O vereador também esclareceu o uso do Cotão e afirmou que “aprendeu muito” em seu primeiro mandato, o que lhe ajudou a ter menos custo. “Nós aprendemos muito no primeiro ano e isso nos ajudou a desenvolver um bom trabalho com menos tempo e menos custo”, frisou.
Já o vereador Rodrigo Guedes acentuou que, durante os quatro anos de mandato, foi o vereador mais econômico de Manaus e chamou a atenção para os gastos dos parlamentares. Para Guedes, o recurso oriundo do Cotão deveria ser investido em benefício da população.
“Fui o vereador mais econômico de Manaus e isso é para demonstrar que, não é porque é legal estar dentro da lei ou porquê, por exemplo, existe a possibilidade de um parlamentar gastar, que ele deve gastar. Na verdade, se os milhares de parlamentares do Brasil não torrassem o dinheiro público com coisas que não beneficiam em nada a população brasileira, sobrariam alguns bilhões de reais para que se fosse investido no que realmente o povo precisa”, declarou Rodrigo Guedes.

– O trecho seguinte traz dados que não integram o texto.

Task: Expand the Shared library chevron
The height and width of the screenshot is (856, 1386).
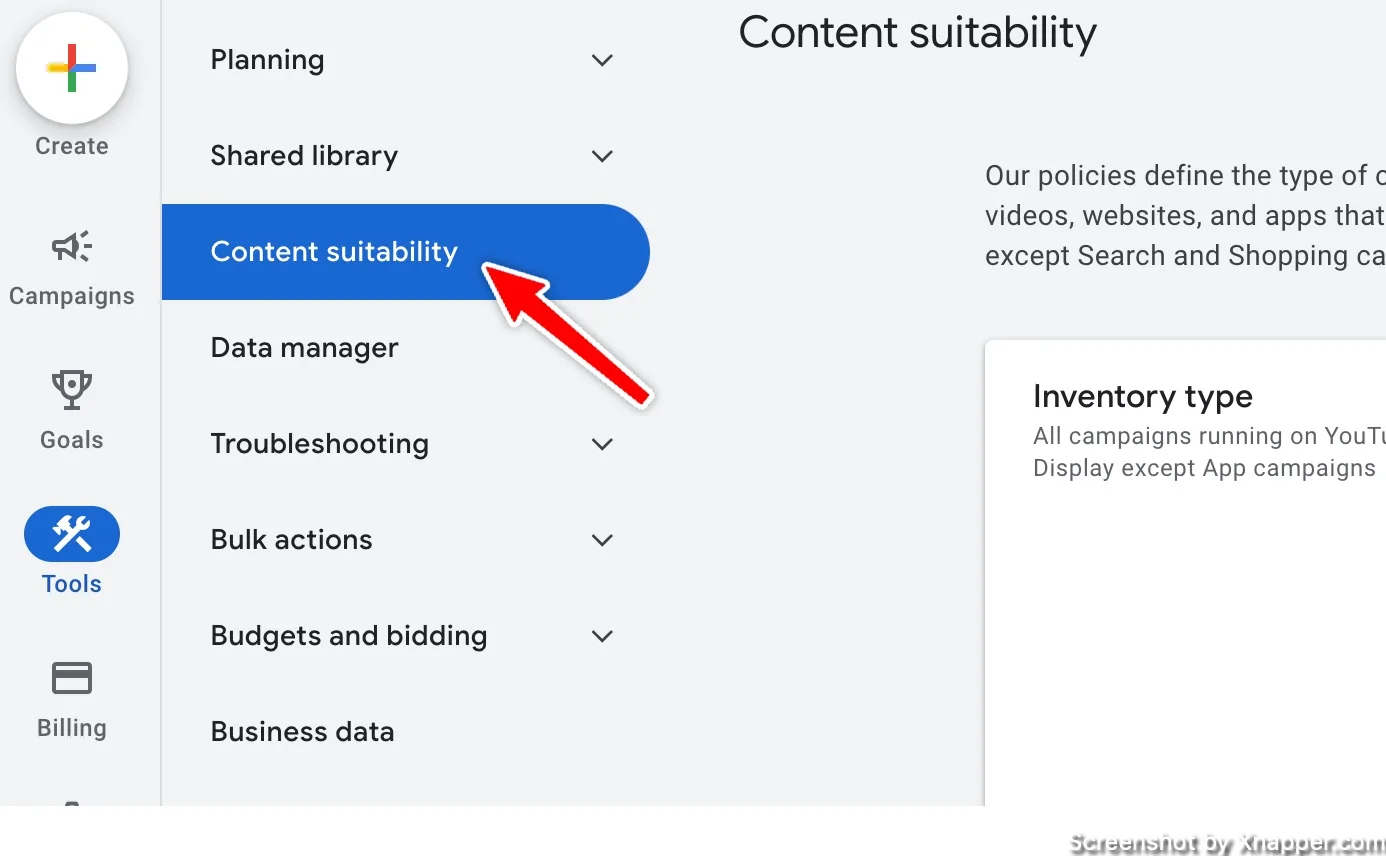Action: 602,156
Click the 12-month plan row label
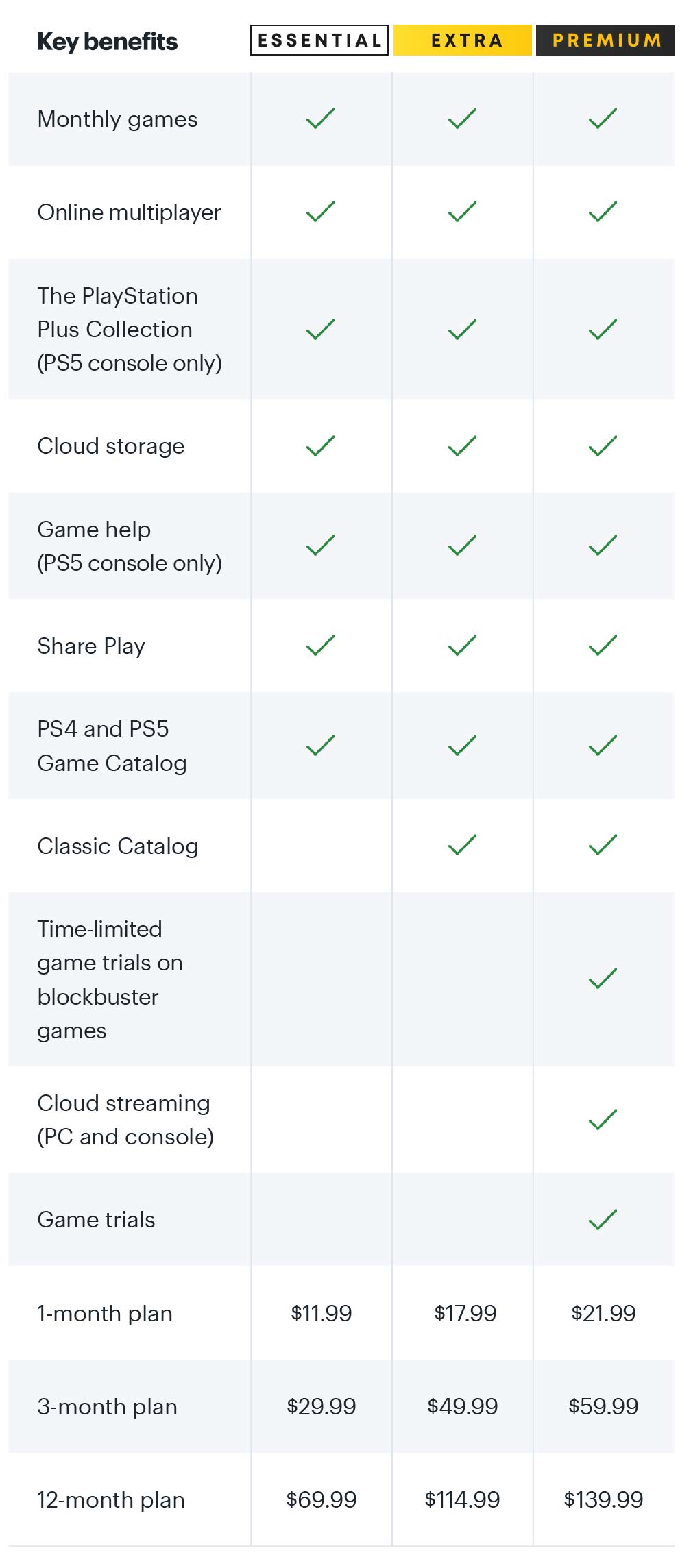This screenshot has height=1568, width=691. [x=111, y=1500]
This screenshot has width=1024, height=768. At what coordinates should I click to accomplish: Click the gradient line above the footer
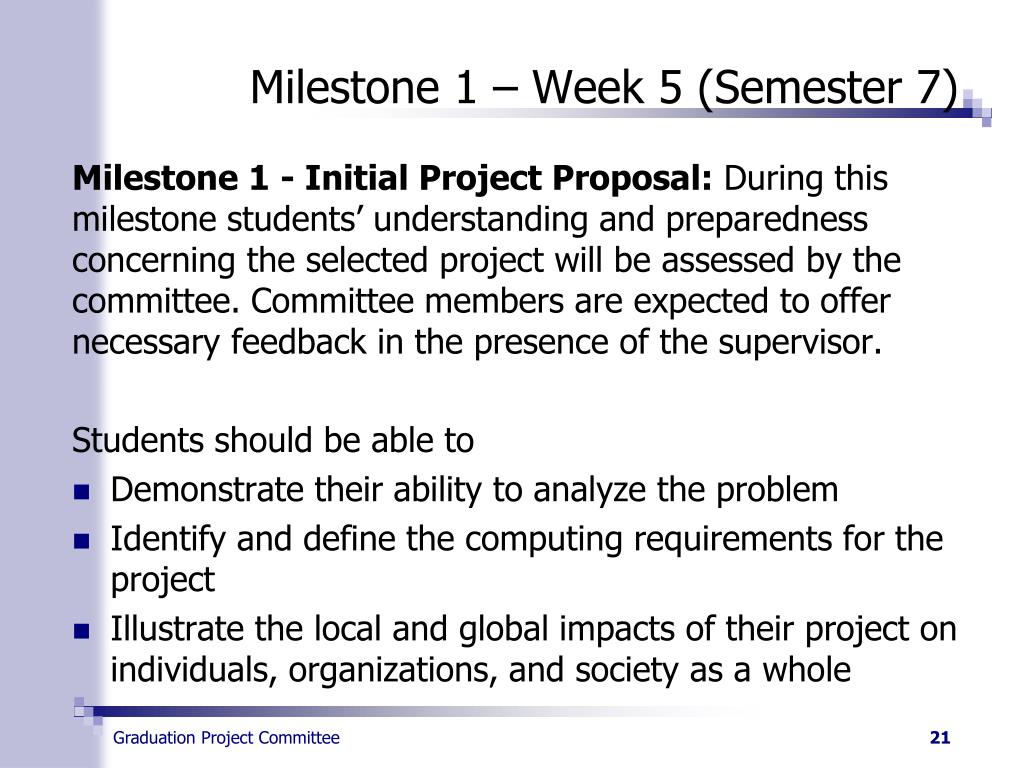[418, 711]
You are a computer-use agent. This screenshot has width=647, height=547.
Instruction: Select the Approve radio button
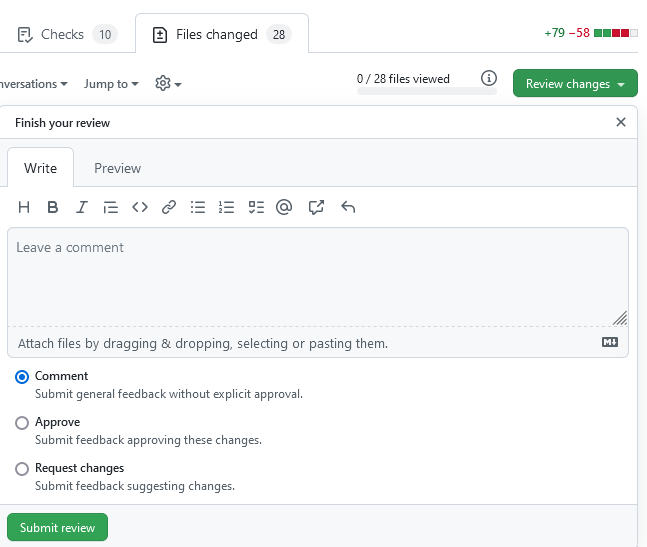click(22, 423)
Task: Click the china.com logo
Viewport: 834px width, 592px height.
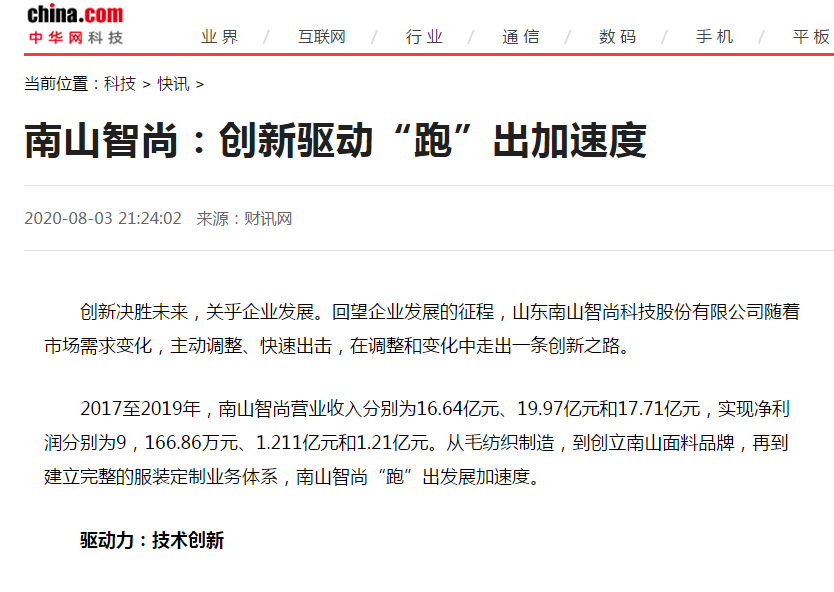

O parlamentar comentou ainda sobre indícios de que os gastos com a CEAP não são feitos. “Há indícios muito fortes de que esses gastos, na realidade, não são feitos, até porque o Cotão é muito vulnerável a qualquer tipo de corrupção; pois, você apresenta uma nota fiscal, dizendo que gastou determinado item, e eles devolvem o dinheiro. Isso precisa ser investigado e, mais do que economizar, eu vou exigir que os órgãos públicos investiguem o que está acontecendo no Cotão”, finalizou.
O espaço segue aberto para quaisquer um dos vereadores e ex-vereadores manifestarem suas opiniões.